### [WHAT THE TASK ASKS]
The reply should hold only the lines from the one with "The width and" to the one with "Instruction: Click the Jun label on time axis", both ends kept, exactly as they appear below, without any pictures.

### [RECORDS TO USE]
+ + + + +

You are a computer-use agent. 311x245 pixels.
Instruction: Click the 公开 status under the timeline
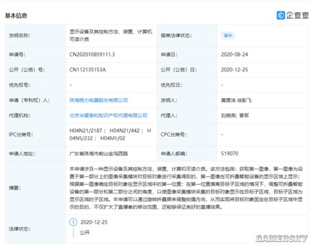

+ + + + +

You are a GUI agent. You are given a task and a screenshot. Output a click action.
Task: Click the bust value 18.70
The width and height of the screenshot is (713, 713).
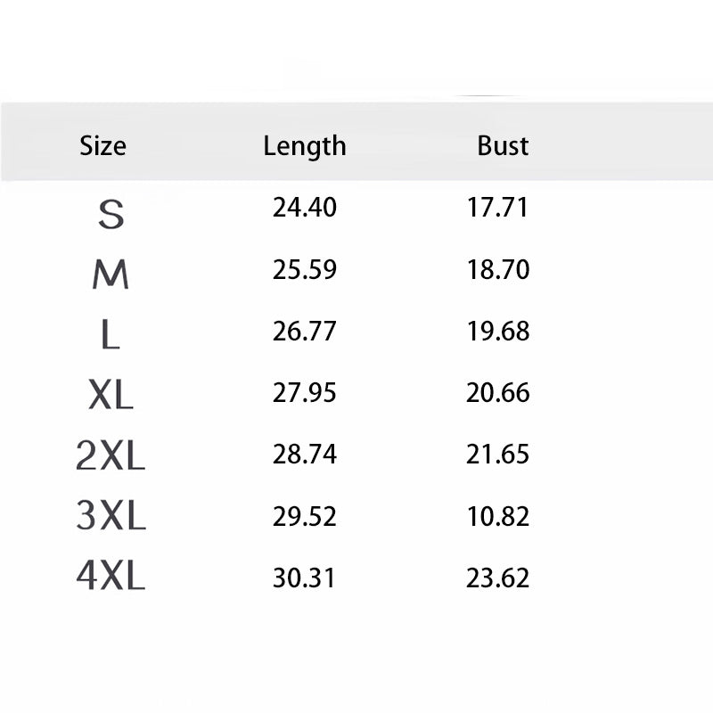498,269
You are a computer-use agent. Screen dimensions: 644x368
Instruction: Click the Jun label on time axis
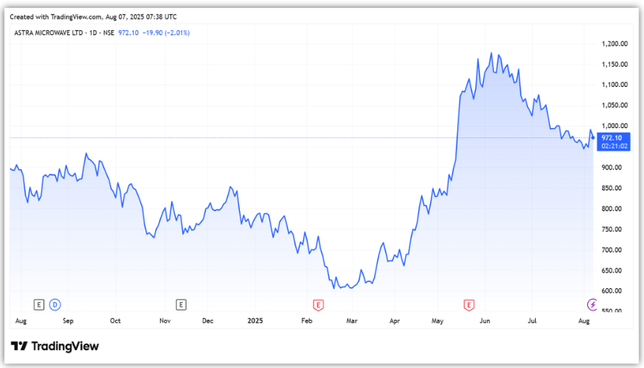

+ + + + +

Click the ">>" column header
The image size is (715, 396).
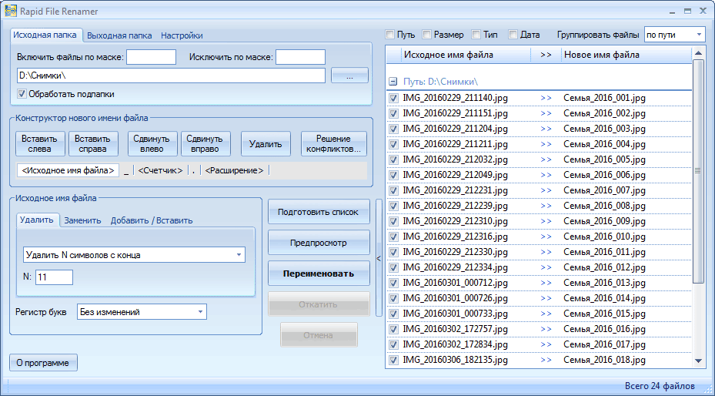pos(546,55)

+ + + + +

### [ANSWER BOX]
The width and height of the screenshot is (713, 713).
498,269
You are a computer-use agent. Screen dimensions: 644x368
Instruction: Click the Jun label on time axis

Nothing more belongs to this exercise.